La Chute de la Maison Usher de Jean Epstein : de brume et d’eau

Usher

La Chute de la Maison Usher (1928) de Jean Epstein est un de ces films-lisières de la fin du muet à cheval entre le monde des morts et le monde des vivants dont Vampyr (1932) de Dreyer fut l’aboutissement : un film d’eau et de brume. Les surimpressions, les ralentis, les longues perspectives, y ouvrent une brèche entre ces deux mondes, tout en affirmant leur existence distincte selon une vision empreinte de dualisme. C’est l’un des chefs-d’œuvre du cinéma muet et du cinéma fantastique de manière générale.
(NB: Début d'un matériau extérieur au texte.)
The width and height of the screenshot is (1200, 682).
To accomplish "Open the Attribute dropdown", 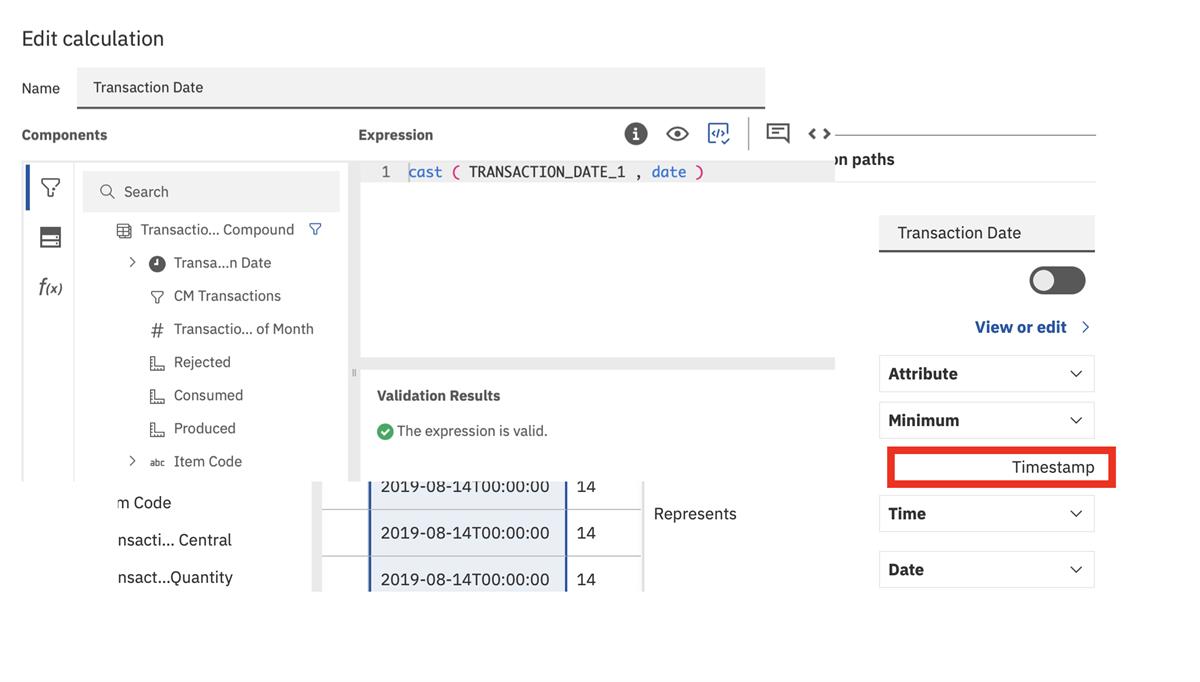I will coord(986,373).
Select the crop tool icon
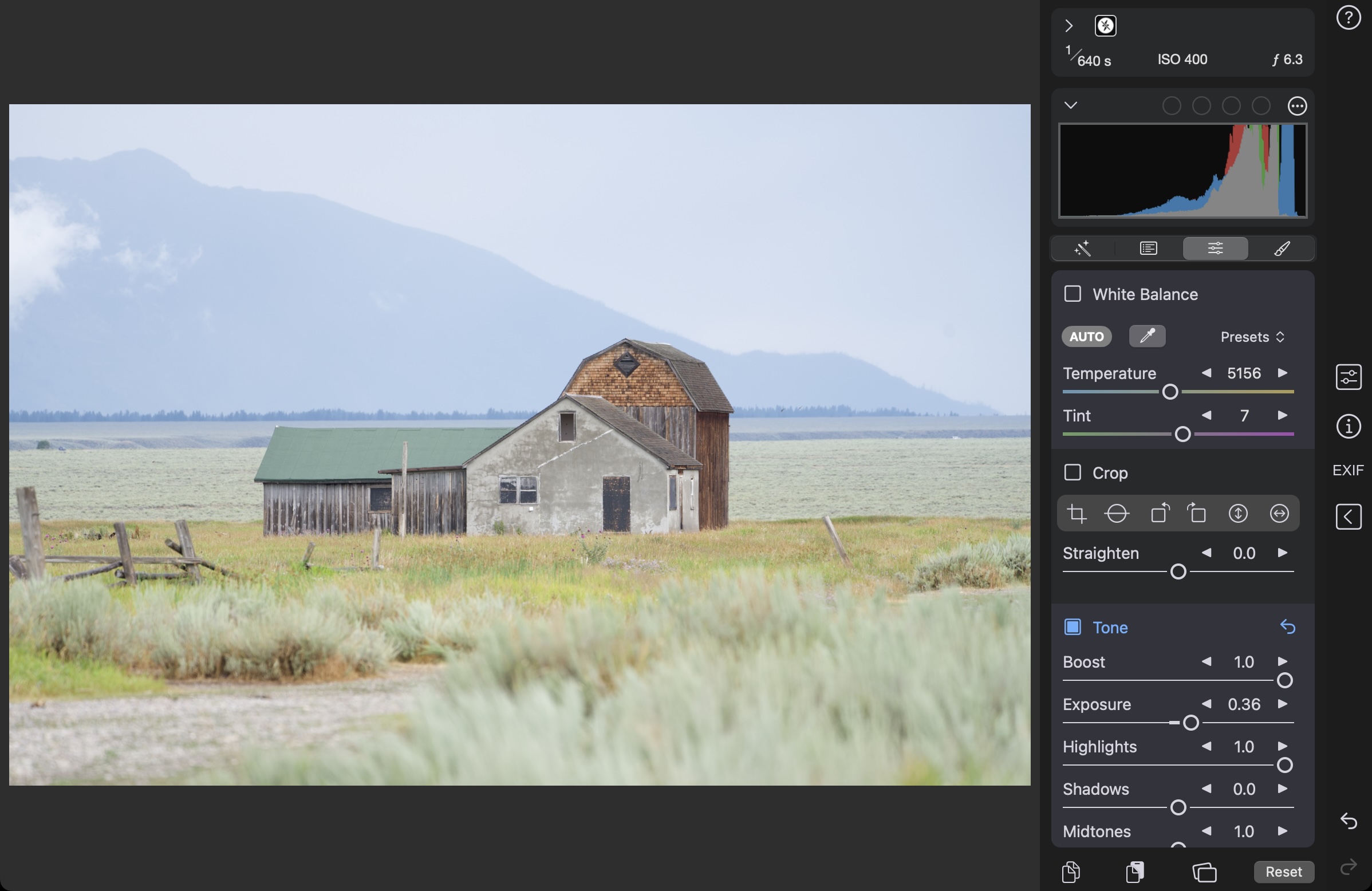The height and width of the screenshot is (891, 1372). point(1077,514)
Le film débute comme la nouvelle de Poe dont il porte le titre : un ami de Roderick Usher, répondant à son invitation pressante, arrive dans son manoir où dépérit sa compagne Madeline (sa sœur dans la nouvelle). Mais il s’avère bien vite qu’Epstein adapte en réalité une autre nouvelle de Poe, Le Portrait ovale, où un peintre faisant le portrait de sa femme lui ôte progressivement la vie, qui se trouve insufflée au tableau par quelque enchantement maléfique. Epstein nous le fait comprendre en deux plans successifs, le premier où Roderick appose son pinceau sur la joue de la femme du portrait, le second où Madeline se touche la joue au même endroit comme sous le coup d’une insupportable douleur. On regrette du reste qu’un carton vienne nous expliquer par la suite ce que les images avaient si admirablement dit.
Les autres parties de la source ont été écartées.